In the data that follows, find each line containing "height" and copy it.

Stored entries
══════

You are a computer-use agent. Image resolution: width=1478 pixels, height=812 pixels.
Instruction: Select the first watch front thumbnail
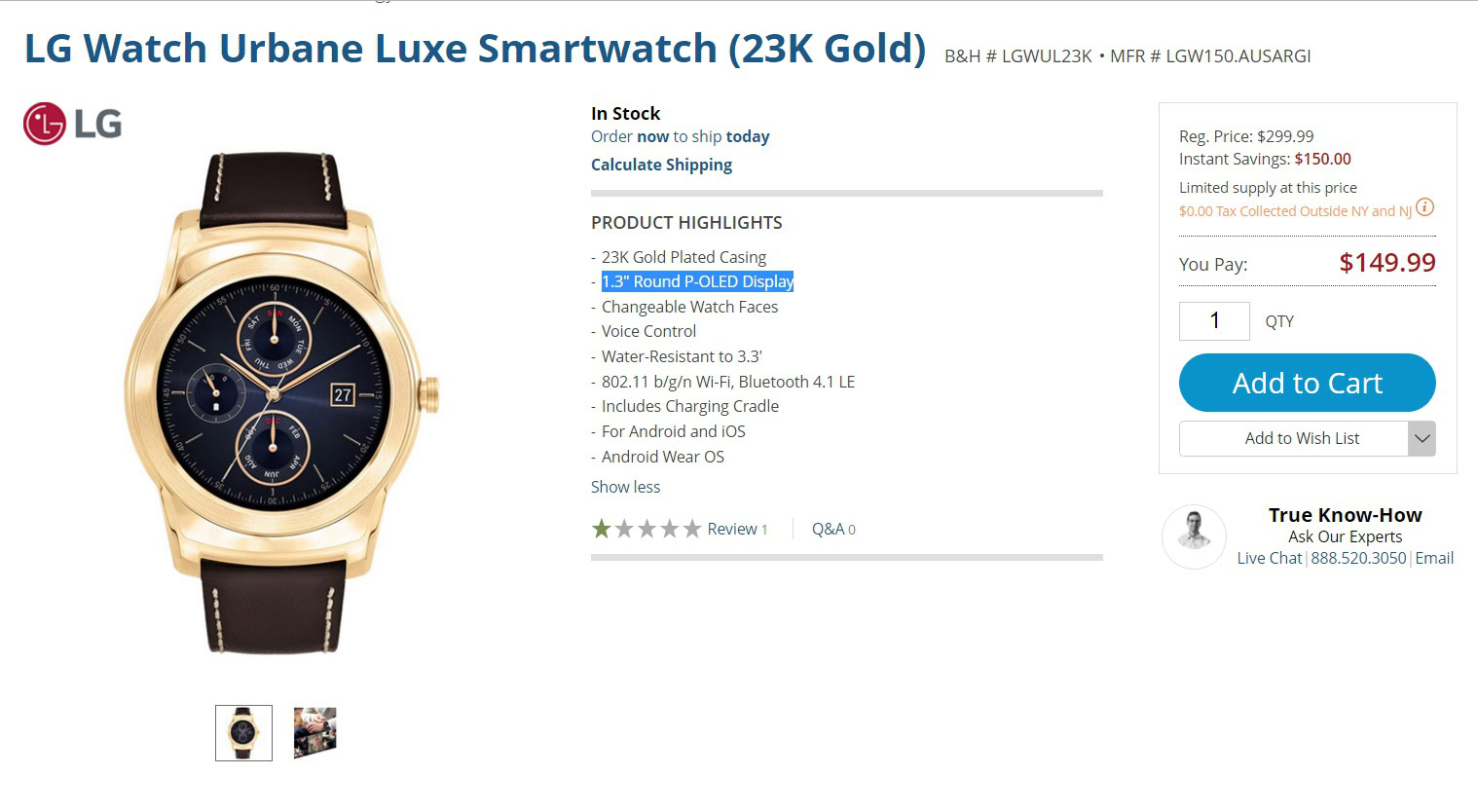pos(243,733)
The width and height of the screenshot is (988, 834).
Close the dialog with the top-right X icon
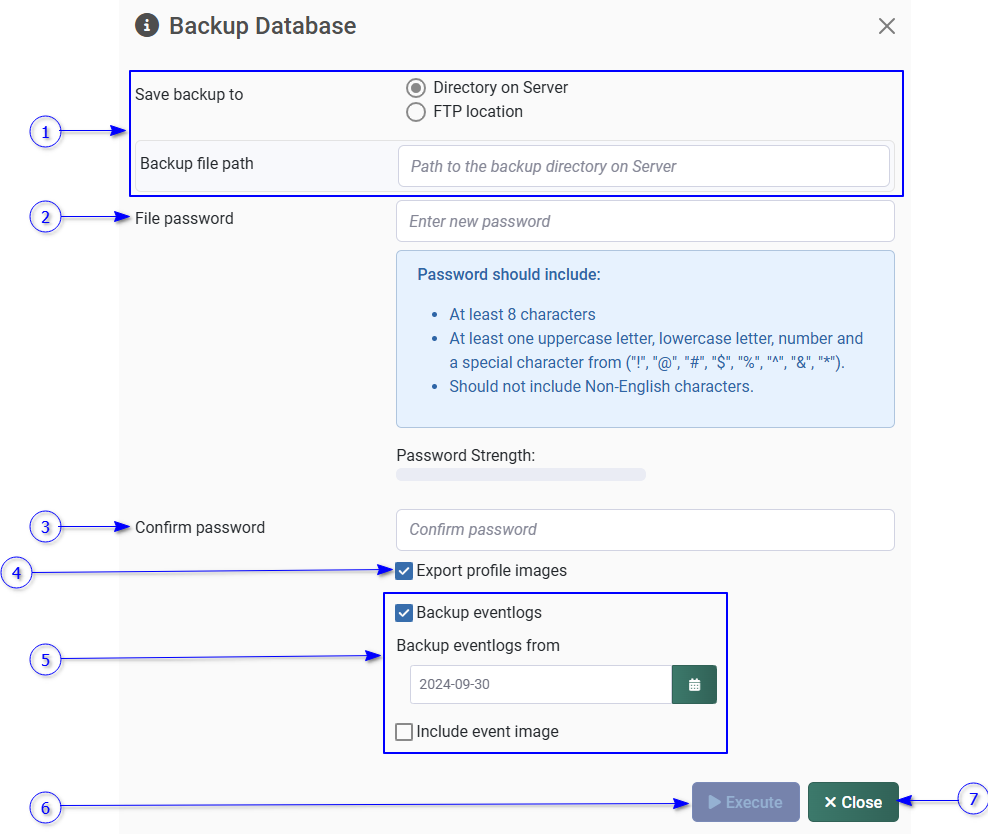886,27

══════

ANSWER SECTION -
You are a computer-use agent. Image resolution: width=1478 pixels, height=812 pixels.
The width and height of the screenshot is (988, 834).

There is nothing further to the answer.